Except as of now I'm not in Australia yet, I'm just chilling in my room. I leave for Australia in four days and honestly I'm super not ready. I guess before I get into it I'll give some back story.  

See I've basically been doomed since day one.  

Growing up with parents who have particularly cool jobs (my dad's a Director of Photography and my mom's a producer) I never even had a shot at being a homebody. They spent a good portion of their careers living in tons of crazy places from soviet Russia to Beirut to Ethiopia. The travel bug is basically in my blood. Despite all their stories I never ended up leaving the country for the first time until I was going into my Sophomore year of High school. I went on an immersion trip to Spain expecting nothing. I wasn't even that excited when I left for it to be honest, also going on that trip wasn't even my idea, it was my parents.
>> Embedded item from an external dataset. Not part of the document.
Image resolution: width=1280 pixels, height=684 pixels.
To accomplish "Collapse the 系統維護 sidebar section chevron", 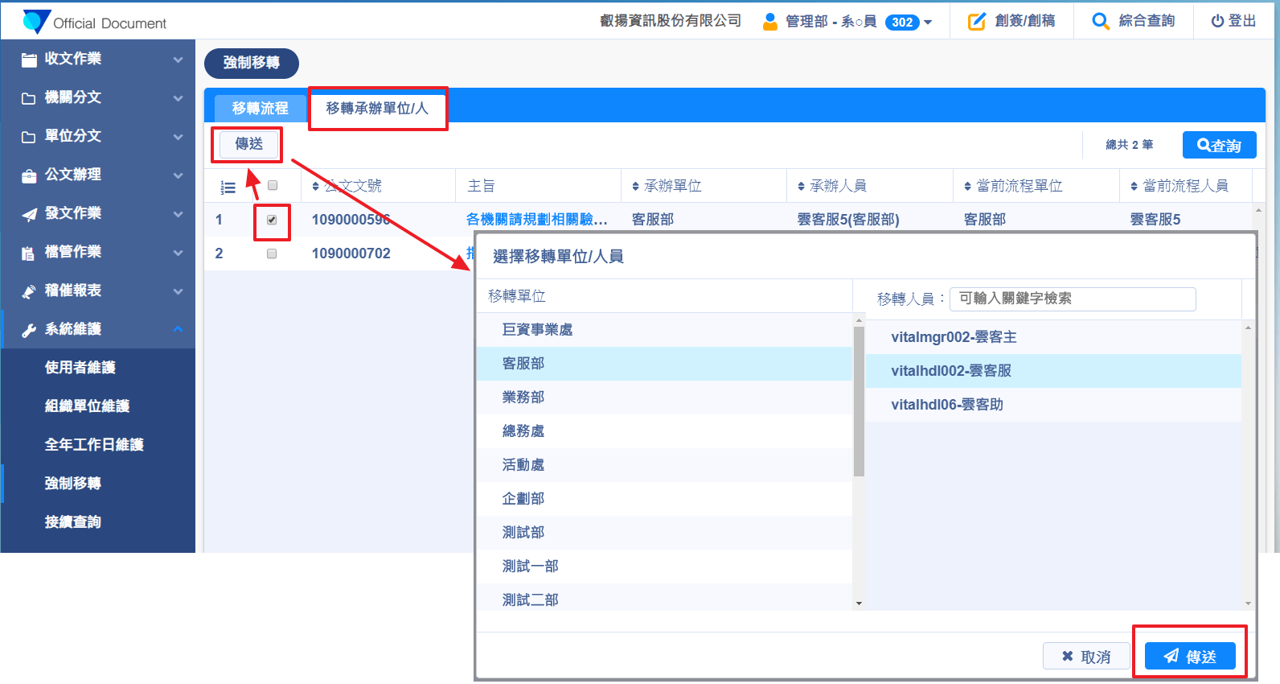I will (x=178, y=329).
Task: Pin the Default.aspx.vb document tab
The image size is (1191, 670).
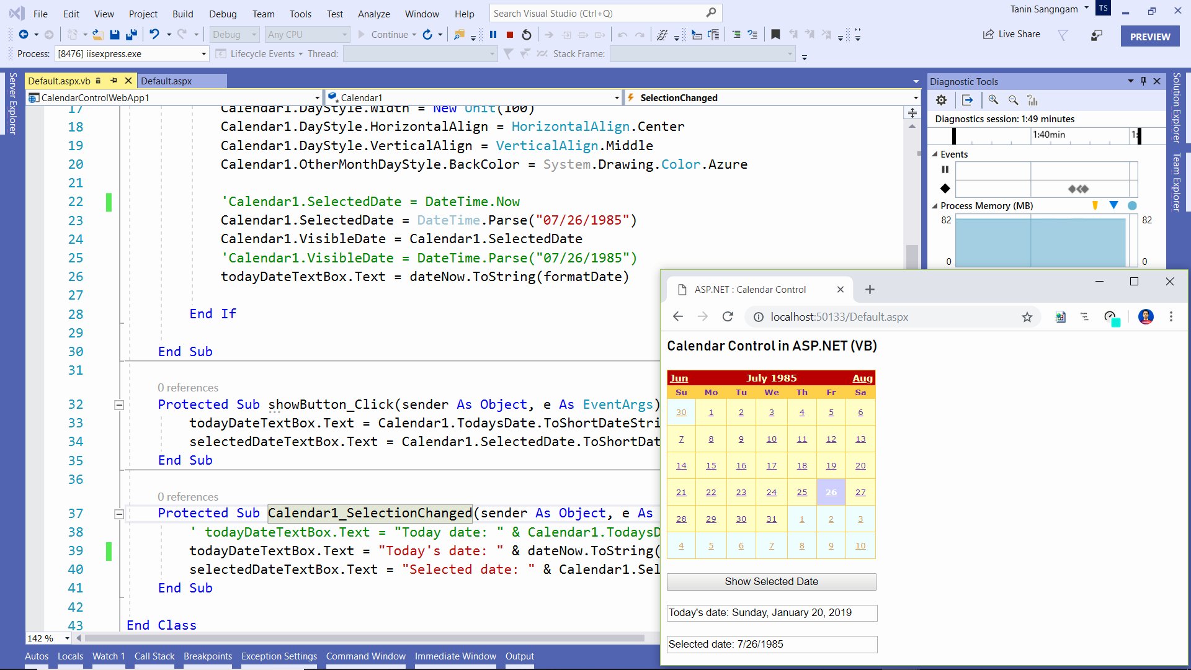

They somehow heard it was a trip my school offered and they were like "you should go on this" and me being chill as hell was like "okay" and that's how that happened. And nothing's been the same since. I'm such a cliché like that. I left on this big adventure and it changed the course of my life....except it actually did.
  After I got back all I wanted to do was travel. There's no way for me to describe it without sounding dim but it was like I didn't actually realize there was a whole world out there until I went to another part of it and now all I want to do is experience the rest of the world.

I'll be away in Australia for five months and I leave in four days. Have I packed yet? No. 
Have I planned everything I'm going to do while I'm away? nope. 
Have I prepared ...at all? Yes, thats the sad part. I've been doing planning stuff for like four months and I still have no idea what this trip is going to be like. I have my money all set up, I know my room assignment and the classes I'm taking but that's basically it. I'm going in with no friends, no real plans, and no expectations... and I plan to write about it once a day (we'll see if that actually happens). If someone actually is reading this and you really have no life feel free to continue to read my posts. I'm writing this like no one is reading so it should be a fun time. 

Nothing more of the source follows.